No consultório lotado ela dizia ter matado três. Gargalhadas sucediam-se e ali estava ressuscitado o último dos mortos: um velho marido de pijama vinho. Na espera cruel pelo atendimento médico, a mulher gordinha de pele clara tremulava nas risadas e prosseguia nas peripécias: "- Isso mesmo!... matei três!... o último foi o do pijama...".
O homem sentado à frente, debilitado pela idade, percebeu com retardo o teor de brincadeira. Assim que o fez, deu início à sua catarse: perdera a mulher há alguns anos e lamentou estar tão sozinho. "- Casa de novo, vai ser melhor pro senhor!" - bradou a clientela toda que se amontoava meio a guarda-chuvas e sacolas nos estreitos sofás do corredor. Cada vez mais contagiante, o clima convidava à alegria solidária. As estampas da blusinha de Claudete, a bem-humorada viúva das três perdas conjugais, destacavam-se no volume do seio farto. Florzinhas amarelas e azuis pareciam criar vida ao balanço das risadas. Era feliz nos seus setenta anos, casada agora com um homem bem mais novo, e aconselhava ao senhor tristonho que arrumasse uma companheira, no que contava com a aquiescência dos que ali se encontravam.
A conversa prosseguia...Depoimentos de variadas experiências, as gargalhadas ecoavam no consultório exíguo e superlotado. "- Agora...se o senhor se casar, só não me faça uma coisa: usar pijama o dia todo!...não há mulher que resista!". E prosseguiu dizendo que o último dos seus maridos não tirava um pijama vinho. Ela dizia: "- Póxa!...tira isso aí que não aguento mais...você tem tanta roupa!". E ele nada!...Quando o velho morreu, pediram a roupa pra ser trocada e ela disse: "- Ah, não!...O homem vai assim mesmo!...Adorava tanto o pijama vinho que é com ele que vai seguir pra eternidade!".

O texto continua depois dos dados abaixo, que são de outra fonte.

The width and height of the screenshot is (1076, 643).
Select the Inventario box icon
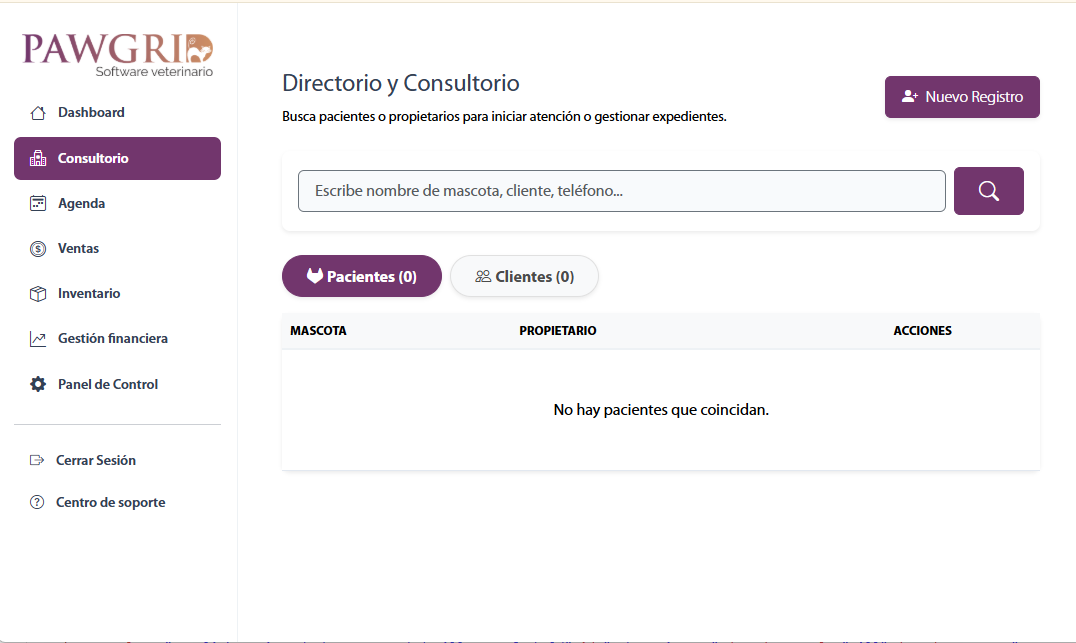click(x=38, y=293)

Os clientes, acotovelados e suados devido à inexistência de um ar-condicionado, a essa altura nem se incomodavam mais em esperar pelo médico de expressão cansada, visível desànimo trajando um jaleco azul. Haviam sido projetados para um teatro amplo, de tapetes espessos e temperatura fresca, no qual prestigiavam uma comediante renomada e talentosa. E eram tantas as risadas que as mazelas agregadas foram postergadas, aliviadas pela alegria e humor que a mulher generosamente distribuía.

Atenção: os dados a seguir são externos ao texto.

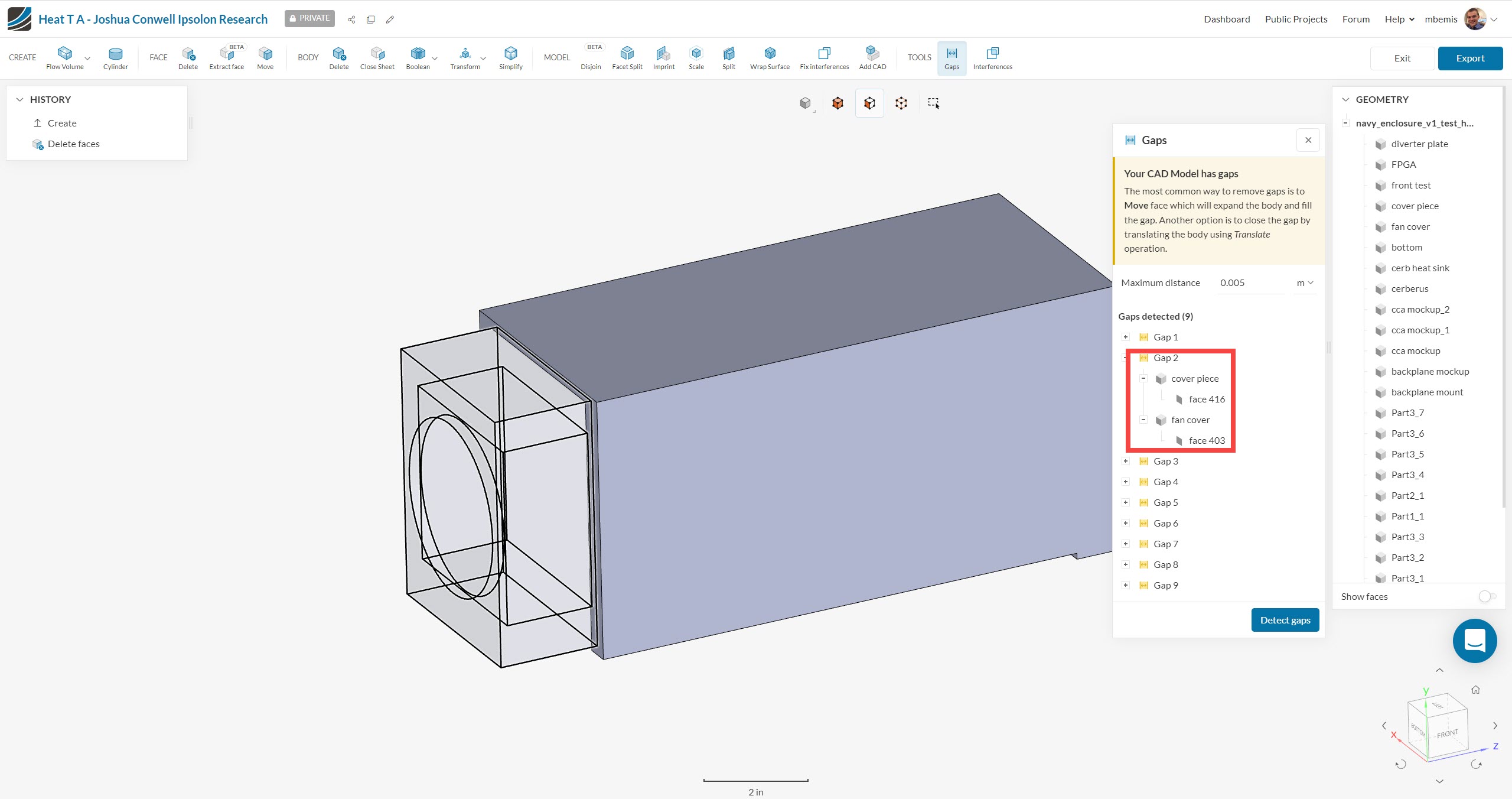Open the Public Projects page
This screenshot has width=1512, height=799.
(x=1296, y=19)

No velho viúvo, a expressão triste já havia sido substituída por um sorriso matreiro, quase infantil. Já pensava na sugestão de arranjar uma companheira, ainda que só pra não deixar a sua pensão pro governo. "- É até uma caridade que o senhor faz!" - ria/dizia Claudete...". Um rapaz negro, de beleza espontànea, ainda arriscou: "- Por que vocês não se casam?", ao que ela respondeu: " -Ih, não gosto de velho não...comigo só garotão!... E dirigindo-se ao velho, perguntou: "- Mas o senhor ainda tem ferramenta em casa, né?". E o povo do consultório se acabava de tanto rir. Não era só pelo teor da conversa, mas pelo tempero único, carinhoso e cómico da mulher. E o velho respondeu com riso frouxo, provavelmente o primeiro que havia dado em anos de solidão: "- Já nem sei mais, minha filha!... nem sei mais!..."
Após muitas horas de espera não percebidas, a atendente anunciou a vez de Claudete ser atendida. Ela então se levantou, ultrapassou a barreira do excesso de gargalhadas e, não sem antes recolher uma quantidade absurda de envelopes e sacolas, dirigiu-se à sala de atendimento. Foi quando aquela gente sentiu um vazio no peito, um "não-sei-o que-falar mais", um constrangimento...E tentaram soltar uma ou outra piadinha, forçar novamente a descontração, mas não deu...Claudete era chama e sem ela a magnífica interação se apagara. O iluminado palco anterior voltara a ser a sala mediocremente decorada, os corpos tornaram a suar devido ao calor, as solas de sapatos reconheceram a ceràmica dura do piso.
E todos os que ali estavam chegaram à brilhante conclusão, embora não tenham dividido isso ente si, de que os maridos da Claudete morriam de pura e gloriosa felicidade!